• **Objective**: Copy the entries below word for word, keeping every line and its spacing as it is.

• **Raw data**:
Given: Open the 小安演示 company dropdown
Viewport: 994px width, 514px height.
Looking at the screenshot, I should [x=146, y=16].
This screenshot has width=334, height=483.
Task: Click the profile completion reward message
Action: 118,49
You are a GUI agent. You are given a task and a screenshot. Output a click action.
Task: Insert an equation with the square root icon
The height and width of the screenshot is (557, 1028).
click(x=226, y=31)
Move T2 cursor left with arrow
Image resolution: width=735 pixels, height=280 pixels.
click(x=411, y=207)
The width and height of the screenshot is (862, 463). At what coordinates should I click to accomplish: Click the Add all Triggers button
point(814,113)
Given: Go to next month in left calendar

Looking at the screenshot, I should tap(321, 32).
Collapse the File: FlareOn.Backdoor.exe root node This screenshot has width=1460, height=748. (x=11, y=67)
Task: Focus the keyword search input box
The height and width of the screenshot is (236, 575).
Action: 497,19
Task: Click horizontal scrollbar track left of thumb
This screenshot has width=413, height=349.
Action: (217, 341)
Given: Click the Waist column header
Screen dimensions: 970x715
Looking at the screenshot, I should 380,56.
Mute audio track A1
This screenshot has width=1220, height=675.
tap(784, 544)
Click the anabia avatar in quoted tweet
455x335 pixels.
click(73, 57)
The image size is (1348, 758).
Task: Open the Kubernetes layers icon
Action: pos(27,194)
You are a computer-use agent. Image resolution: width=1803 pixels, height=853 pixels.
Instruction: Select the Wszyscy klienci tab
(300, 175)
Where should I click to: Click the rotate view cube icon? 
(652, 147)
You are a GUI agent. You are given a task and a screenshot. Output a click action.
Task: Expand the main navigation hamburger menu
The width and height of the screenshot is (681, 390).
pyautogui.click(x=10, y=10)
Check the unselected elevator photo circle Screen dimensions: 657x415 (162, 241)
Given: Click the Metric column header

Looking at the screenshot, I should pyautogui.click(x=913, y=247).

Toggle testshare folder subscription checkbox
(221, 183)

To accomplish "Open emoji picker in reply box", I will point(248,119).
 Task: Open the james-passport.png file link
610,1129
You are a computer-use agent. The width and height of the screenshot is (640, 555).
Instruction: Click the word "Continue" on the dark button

• **Final result**:
Given: Open the 小安演示 company dropdown
Viewport: 994px width, 514px height.
Looking at the screenshot, I should [x=146, y=16].
This screenshot has width=334, height=483.
Task: Click the profile completion reward message
Action: 118,49
You are a GUI agent. You are given a task and a screenshot. Output a click action.
Task: Insert an equation with the square root icon
The height and width of the screenshot is (557, 1028).
click(x=226, y=31)
Move T2 cursor left with arrow
Image resolution: width=735 pixels, height=280 pixels.
click(x=411, y=207)
The width and height of the screenshot is (862, 463). At what coordinates should I click to accomplish: Click the Add all Triggers button
point(814,113)
Given: Go to next month in left calendar

Looking at the screenshot, I should tap(321, 32).
Collapse the File: FlareOn.Backdoor.exe root node This screenshot has width=1460, height=748. (x=11, y=67)
Task: Focus the keyword search input box
The height and width of the screenshot is (236, 575).
Action: 497,19
Task: Click horizontal scrollbar track left of thumb
This screenshot has width=413, height=349.
Action: (217, 341)
Given: Click the Waist column header
Screen dimensions: 970x715
Looking at the screenshot, I should 380,56.
Mute audio track A1
This screenshot has width=1220, height=675.
tap(784, 544)
Click the anabia avatar in quoted tweet
455x335 pixels.
click(73, 57)
The image size is (1348, 758).
Task: Open the Kubernetes layers icon
Action: pos(27,194)
You are a computer-use agent. Image resolution: width=1803 pixels, height=853 pixels.
Instruction: Select the Wszyscy klienci tab
(300, 175)
Where should I click to: Click the rotate view cube icon? 
(652, 147)
You are a GUI agent. You are given a task and a screenshot. Output a click action.
Task: Expand the main navigation hamburger menu
The width and height of the screenshot is (681, 390).
pyautogui.click(x=10, y=10)
Check the unselected elevator photo circle Screen dimensions: 657x415 (162, 241)
Given: Click the Metric column header

Looking at the screenshot, I should pyautogui.click(x=913, y=247).

Toggle testshare folder subscription checkbox
(221, 183)

To accomplish "Open emoji picker in reply box", I will point(248,119).
 Task: Open the james-passport.png file link
610,1129
You are a computer-use agent. The width and height of the screenshot is (640, 555).
Instruction: Click the word "Continue" on the dark button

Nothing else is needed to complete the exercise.